If you changed your Window Manager to i3 then you would probably hate it just for being so different
Don’t. It’s a trap. Most of them have compatibility issues with software. Stock Ubuntu is the benchmark for every piece of software these days. Deviating is fun until it isn’t.
Unless you want to go a non Debian based distro, always pick Ubuntu.
Tried switching to KDE Plasma and then OpenCV broke because of outdated QT version or some shit. Same with another distro. And I couldn’t install two versions at the same time.
Fair, that reply above is not helpful at all. I mean yeah, I have had my fair share of dependence hell as well. Mostly when trying to install an external deb package. I know how to prevent it nowadays but it ain’t user friendly at all.
Also I would be hesitant to use Linux as a workstation. If I had the luxury of time I would for ideological reasons alone. But I don’t have that kind of time. Troubleshooting can become costly when you get paid by the hour.
Depends on what you do, most of the deep-learning world and scientific computing is based on Ubuntu. And not just Ubuntu but currently 22.04. Even upgrading the distro can bring compatibility conflicts.
I have a massive hate boner for development on Windows for things such as the \ in the paths and needing to install a 10gig IDE to do cpp development. Or they tell you WSL “just works” while it doesn’t “just work” because it can’t cv2.imshow your images because there’s no X11 passthrough etc.
Ubuntu is shit. It used to only be shit under the hood if you were an enterprise sysadmin building your own packages and managing versioned repos for thousand machine fleets, but now it is shit from a user experience, too. Fuck snaps, fuck walled gardens, and fuck vendors attempting lock-in.
…for nothing this days. The only people using Ubuntu now are dinosaurs and system managers running cheap servers or locked into Canonical’s ecosystem, and the latter are using headless servers, remotely managed, not the DE. Variety is the spice of life. All mainstream DEs are perfectly serviceable, 100% compatible with everything and completely stable and reliable. FFS, Ubuntu’s snaps don’t even work well on their own DE. Stop fearmongering for Canonical, let people live life.
You do you. Just stop wasting other people’s time with this worthless false hope. What I’m saying here is what I would have liked people to tell me before I wasted my time troubleshooting issues caused by custom Desktop Environments. What’s next you’re going to tell me Wayland already runs without issues too?
The stock Ubuntu environment looks pretty decent to begin with.

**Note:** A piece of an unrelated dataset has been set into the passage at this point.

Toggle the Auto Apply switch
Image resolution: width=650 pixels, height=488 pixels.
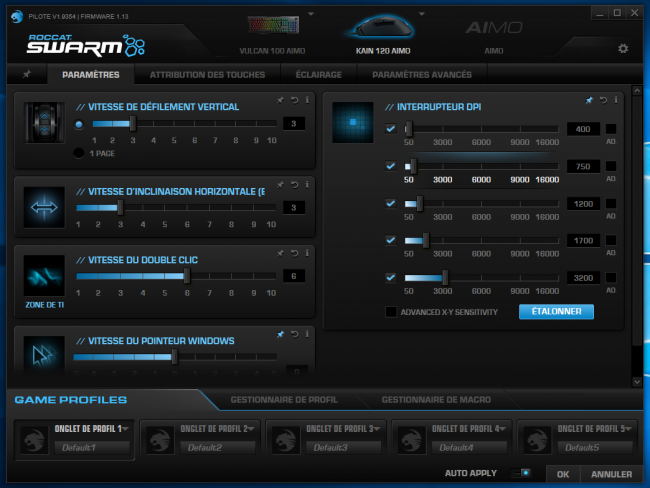coord(521,473)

Wow, you really are aggressive and hostile for no reason. You can use Ubuntu all you want. But don’t go around spreading lies just because you are too cognitively challenged to change your DE without breaking the OS. Most people are fine making a fresh install with the DE they want to try preinstalled and it works fine 100% out of the box. It’s trying to make two different DE live on the same system at the same time that is only partially supported and thoroughly discouraged by every single DE developer. Most of the time installing a new DE on a system and uninstalling the old one is a pretty straightforward, although dirty process. Guess who is particularly bad and incompatible with that process? Ubuntu. It has the worst support for alternative DEs, because Ubuntu is not the benchmark for squat shit anymore. Use a real end user distro, and you’ll be able to change DE to your heart’s content without issue.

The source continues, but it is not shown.